Something wrong with me anyway. I always knew that; everything that has ever happened to me is only karma for my existence really. I’ve deserved ever ‘injustice’. I’m impure and filthy and disgusting and deserve to feel ashamed. But anyway, that’s old news. New news. My ex boyfriend told me last night after I told him I had plans to kill myself (I only told him because I was trying to go back on it, decided against it). He told me I tell him every month. I can’t remember ever saying any shit. But apparently 2 nights ago we were all out drinking I told everyone I wanted to kill myself. I don’t remember that either. I’m just so used to not remembering fucking anything anyway, that’s such old news. But new news, he told me I must be incredibly unwell. Sick. Mentally ill. He feels like I make him responsible for me, by telling him anything. But he’s the only person who knows everything that happened to me. I’ll leave him alone, anyway. I had a panic attack last night it lasted 2 and a half hours. I reacted to absolutely nothing happening, the same reaction I had when bad things happened to me in my childhood. Absolutely nothing was fucking happening. How pathetic. Anyway, that solidified my need to die.
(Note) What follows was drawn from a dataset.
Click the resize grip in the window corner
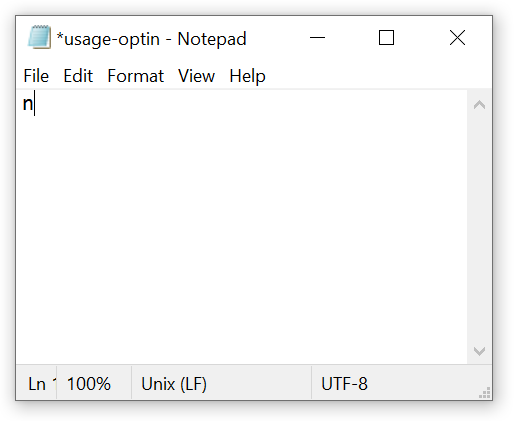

What more can I do. When I turned 18, I was chucked out of child services. Couldn’t get anything more as I was moving cities. Going to uni in 1 week. Should I wait until then? Should I try to fix myself? Cos it seems no one will ever take me seriously because I have a bad habit of ‘appearing normal’ in public. It’s like, I walk through those doors and every emotion leaves me. Whatever, you guys. I’m sick. Need attention cos I’m disgusting. Say anything you want in the comments be mean to me if you want, there’s plenty of pathetic shit here and I’m super willing to accept that.
4 comments
You may not care what I think but I’m going to post it anyway.
I think you should get some help for yourself because:
Whatever went on in your childhood is not your fault. If you needed help then, you still do. Problems don’t magically go away when you turn 18. Alcohol doesn’t make them go away either.
You got into a university. So you must have some academic qualifications. Your brain still works. Probably too much. Try getting some help at school if you don’t have other access.
Don’t let your past destroy your future. You are not as bad as you tell yourself you are.
Best of luck to you. I have hope for you!
You don’t necessarily need a fully working brain to get into university. That doesn’t mean anything, you can be stupid and manage to graduate anyway.
Correction: I’m not trying to imply that OP is stupid ; I’m only being very skeptical about this argument.
@678543212 : maybe uni could be a new start of sorts ?
This summer, I came across something called “metacognitive therapy”. I am reading about it and started group therapy of this kind.
Its basic claim is that we make ourselves ill by overthinking. That is a huge oversimplification, but it essentially says the opposite of what therapists have been saying for a very long time: that we need to work through our shit, that talking is good, etc. Metacognitive therapy claims that the brain will generally self-regulate after something upsetting happens to us, and that we should let it.
However, occasionally, something called the Cognitive Attentional Syndrome can develop, because some people hold faulty metacognitive beliefs, i.e. thoughts about thinking.
They can be positive, e.g. “Worrying will protect me from disappointment”, or negative. Negative metacognitive beliefs concern either danger (“These worries will drive me crazy” or uncontrollability “I can’t control my worrying”).
The therapy aims to disabuse people of their faulty metacognitive belief to show them that e.g. worrying is often pointless, that worry cannot drive someone crazy, and that you can indeed learn to control what you pay attention to.
I dunno if I am completely sold on it, but I think there is probably some truth to the idea that lots of the struggles people on a site like this have are mostly in their heads and a product of what you might call bad “thinking habits”.
Anyway, metacognitive therapy is allegedly extremely successful, so I urge you to at least check it out.